Kritik terhadap Keaslian Gelar
Dalam konteks ini, banyak kalangan beranggapan bahwa UIPM hanya mencari terkenal dan pengakuan tanpa mempertimbangkan substansi akademis. Para pengkritik menganggap pendekatan ini akan menurunkan nilai pendidikan tinggi di Indonesia dan menciptakan citra negatif terhadap lembaga pendidikan secara keseluruhan. Di era informasi yang cepat ini, kredibilitas lembaga pendidikan merupakan hal yang sangat penting, dan tindakan UIPM dapat berimbas pada semua universitas di Indonesia.
Transformasi dan Tantangan Lanjutan
Tantangan UIPM kini tidak hanya terfokus pada cara berbicara pemimpinnya, tetapi juga pada upaya untuk membangun citra yang sahih di mata publik. Untuk menjadi lembaga pendidikan yang diakui, UIPM perlu meningkatkan kualitas pengajaran serta mempertanyakan kembali proses akreditasi yang diterapkan. Dalam era globalisasi, kolaborasi dengan lembaga internasional yang kredibel sudah seharusnya menjadi prioritas untuk meningkatkan kepercayaan masyarakat.
Reaksi Masyarakat dan Media
Reaksi terhadap pernyataan Rantastia dan kebijakan UIPM menciptakan gelombang diskusi di media sosial.
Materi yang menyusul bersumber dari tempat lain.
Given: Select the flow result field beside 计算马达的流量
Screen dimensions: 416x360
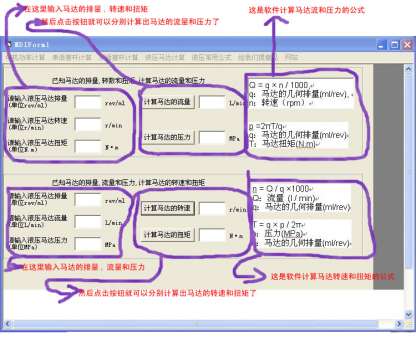Looking at the screenshot, I should pyautogui.click(x=212, y=102).
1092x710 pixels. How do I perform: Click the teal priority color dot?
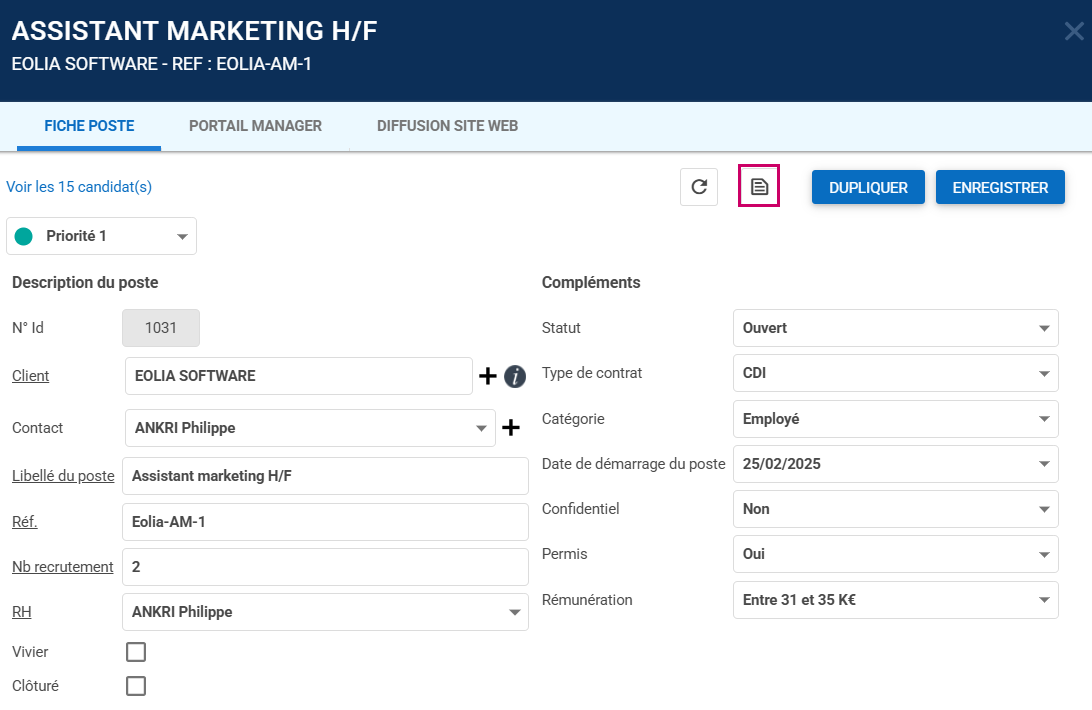(x=24, y=236)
Beberapa mendesak pemerintah untuk melakukan pengawasan lebih ketat terhadap lembaga pendidikan yang memberi gelar tanpa pertanggungjawaban yang jelas. “Kita butuh regulasi yang lebih ketat agar tidak ada lagi lembaga yang mengeksploitasi gelar demi kepentingan komersial,” ujar seorang aktivis pendidikan.
Kondisi Pendidikan Tinggi di Indonesia
Kondisi ini menjadi cerminan isu yang lebih besar dalam dunia pendidikan tinggi di Indonesia, yang masih dihadapkan dengan masalah integritas dan mutu. Keterbatasan dalam penyampaian informasi serta kualitas pendidikan menjadi tantangan bagi banyak lembaga, termasuk UIPM. Dalam hal ini, Rantastia sebagai petinggi UIPM memiliki tanggung jawab besar untuk memperbaiki citra dan kualitas lembaga yang dipimpinnya.
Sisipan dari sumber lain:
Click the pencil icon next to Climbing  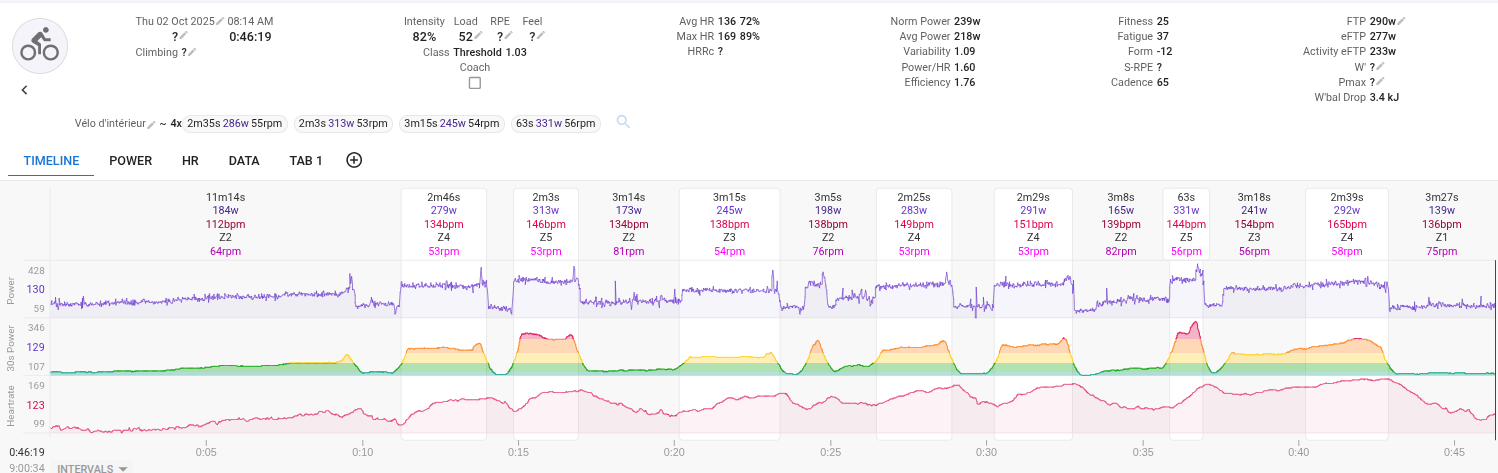(192, 52)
Dalam menghadapi kritik, langkah cepat dan strategis perlu diambil oleh UIPM untuk merespons kekhawatiran masyarakat. Dengan membenahi struktur komunikasi dan meningkatkan kualitas pendidikan, UIPM diharapkan bisa menjawab tantangan yang ada. Dalam jangka panjang, ini juga dapat membantu stabilitas pendidikan tinggi di Indonesia dan meningkatkan kepercayaan masyarakat terhadap akademisi di Tanah Air.
Rantastia Nur Alangan harus menyadari bahwa posisinya tidak hanya sebagai pemimpin lembaga pendidikan, tetapi juga sebagai representatif dari kualitas pendidikan tinggi di Indonesia. Keterbukaan terhadap kritik serta upaya untuk terus belajar dan beradaptasi akan menjadi kunci bagi UIPM untuk meraih kepercayaan publik dan menciptakan dampak positif dalam pengembangan pendidikan tinggi di Indonesia.